第519話 僕が間違ってました
今回は反省の話。
パレスチナでの悲劇に関して、もう半年は前だと思いますが、僕はイスラエルを擁護するようなことをここに書きました。それは、間違っていました。
僕が錯覚していたのは、ホロコーストを経験しているユダヤ人は、同じことを他の誰にもしないだろう、という考え方だった。しかしそんなことはなかった。家族や親族、友人、知人が、ただユダヤ人であるというだけで殺されてしまう悲しみや絶望、そこから生じる憎悪のようなものを、ユダヤ人はより濃密に、より切実に感じていたはずなのに、今、パレスチナでは立場を入れ替えて、ユダヤ人国家のイスラエルが何の罪もない人を殺している。そんなことにならない、そんなことをしないのがイスラエルだと僕は思い込んでいた。
もう一つ、僕の中にあった認識で誤りだったのは、イスラエルやユダヤ人が、力をもつものに必要な分別というか、理性を持っていると信じていたこと。国を持たなかったユダヤ人は、国を持って、それに相応しい力を持った時に、それを正しく使い、正しく制御できるものだと思っていた。それが今は、理性を失っているとしか思えない。
ガザで起きていることは許しがたい。それがパレスチナの一部の人間によってイスラエルに仕掛けられた暴力から始まったものだとしても。
イスラエルとパレスチナの関係性をどこかで誰かが結び直す必要があると思うけれど、もはやそれは難しい。そもそもイスラエルという国そのものが、パレスチナに住む人たちとすれ違った形で成立してしまったのが問題をややこしくしている。シオニズムが現代でどれだけ強いのかは僕には把握できないし、パレスチナ難民の総意がどういうものかも把握しづらい。大抵の人は平穏に、落ち着いて生活したいのではないか、とは想像できても、ではどこの国、どんな土地でも構わないかとなると、そんなこともないはず。
理想的にはユダヤ人とアラブ人がうまく溶け合えれば良い。

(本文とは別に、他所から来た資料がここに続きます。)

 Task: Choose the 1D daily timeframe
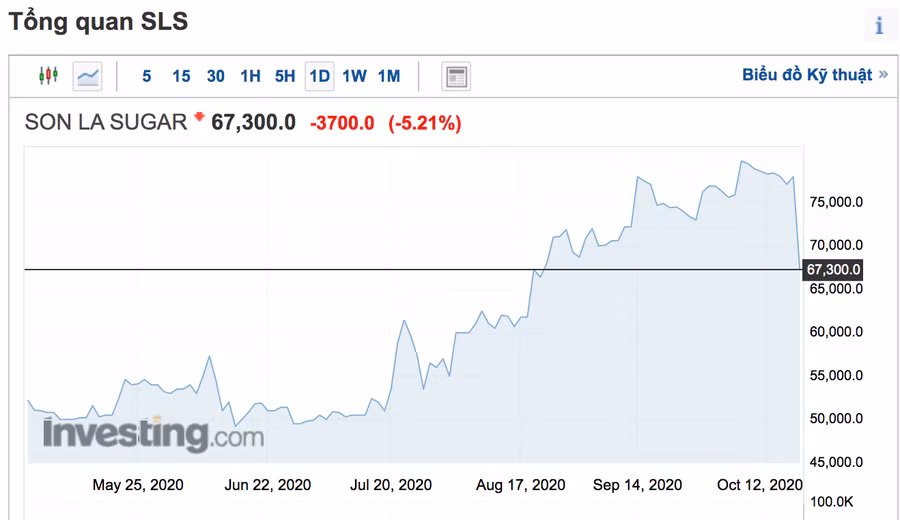(x=319, y=76)
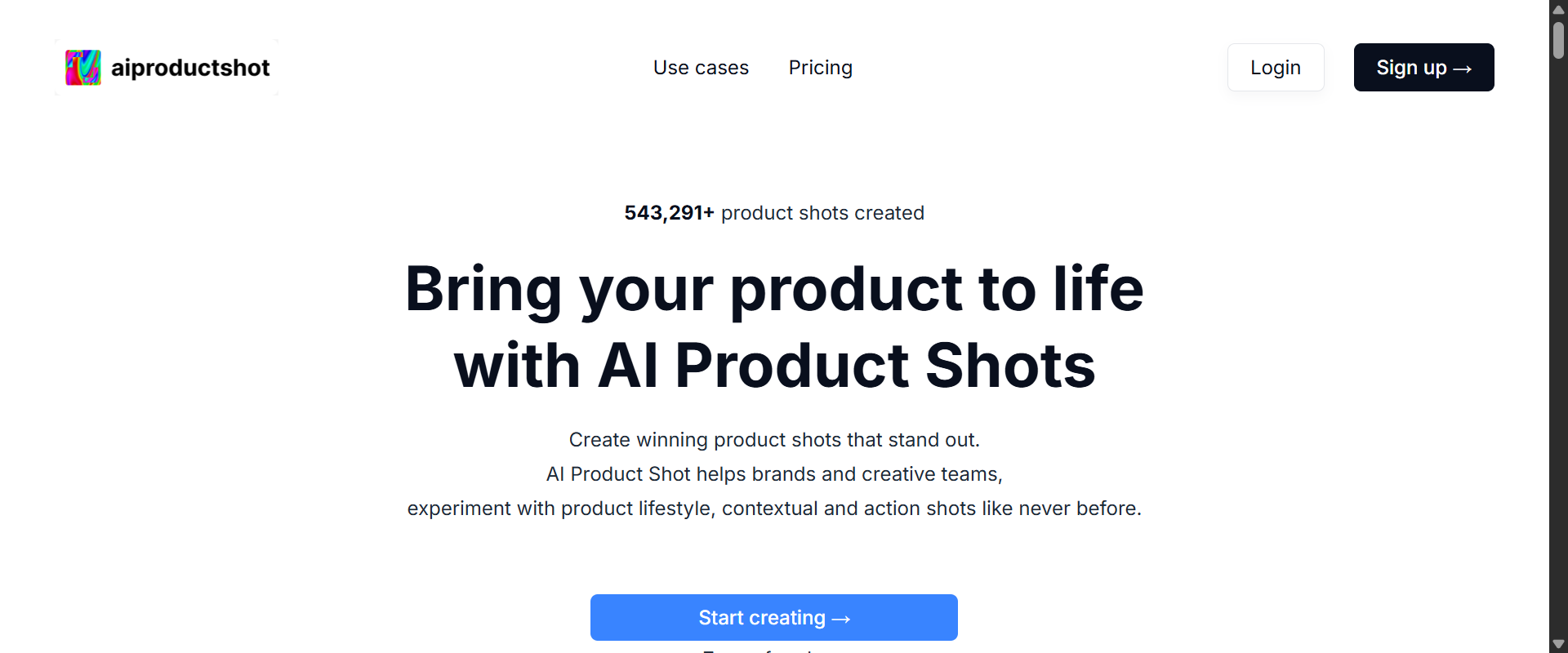Image resolution: width=1568 pixels, height=653 pixels.
Task: Click the partially visible link beneath Start creating
Action: click(x=774, y=651)
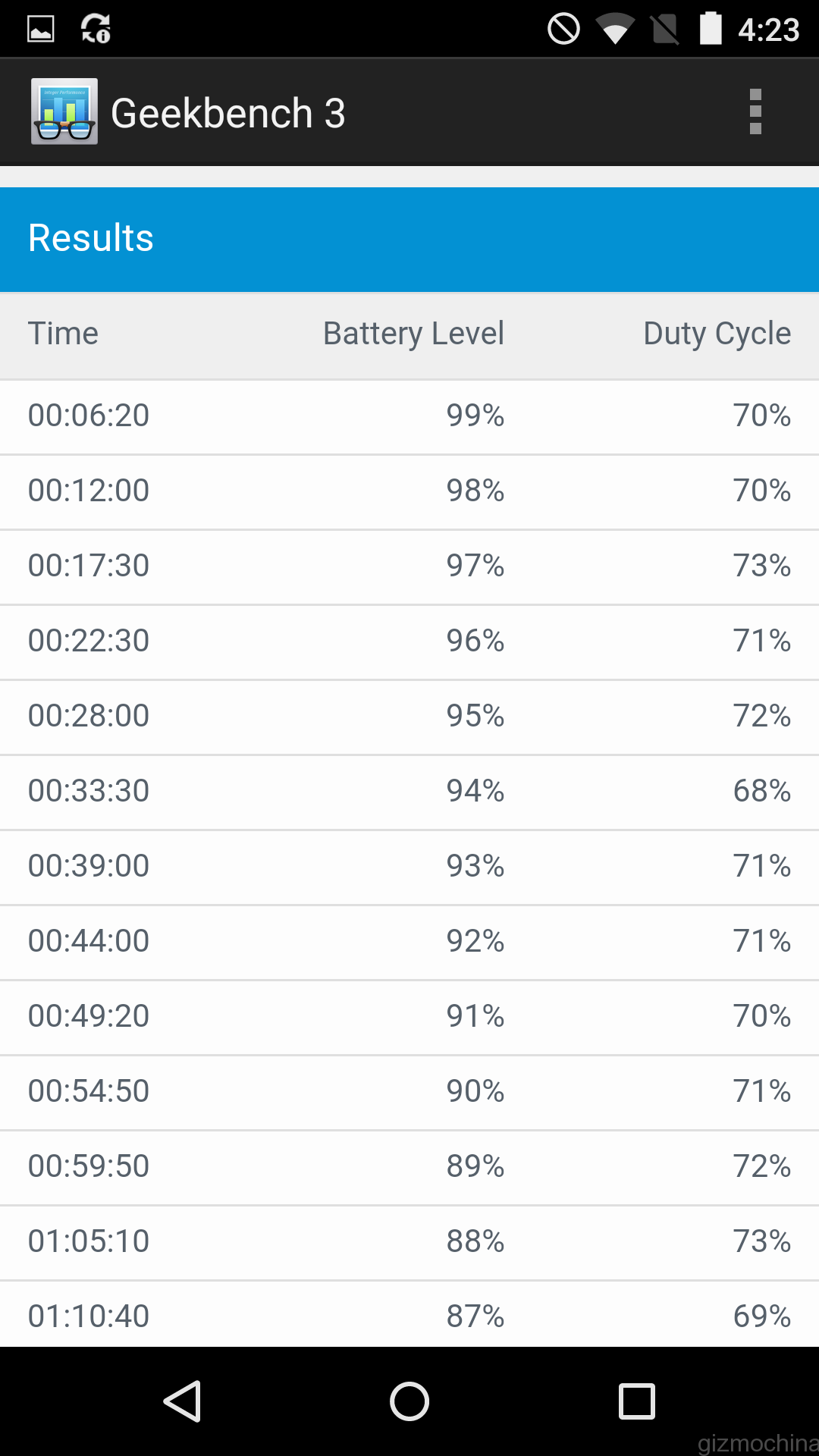Screen dimensions: 819x1456
Task: Tap the Wi-Fi signal status icon
Action: click(x=614, y=30)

しかし、それはもう無理なのかもしれない。あまりに多くのことがあり、多くの人が多くのものを失い過ぎている。それでも、と理想を求めるのが人間の真なる理性と思いたい。そしてその理性が導き出す理想を、大勢の知性が形にすることを願う。僕がその一助になれれば、とも思うけど、僕にはそんな力はないらしい。
僕が以前にここでどんなことを書いたかは、恥ずかしくて消してしまいたいですが、リアルな当時の感情として残しておきます。
リアルタイムで起こっていること、それも大きなこと、複雑なことは、先が見通せないし、問題の性質が見えづらいと今回の件で実感しました。僕の思考や僕の論理は全く未熟で、問題をまったく理解していなかった。反省しました。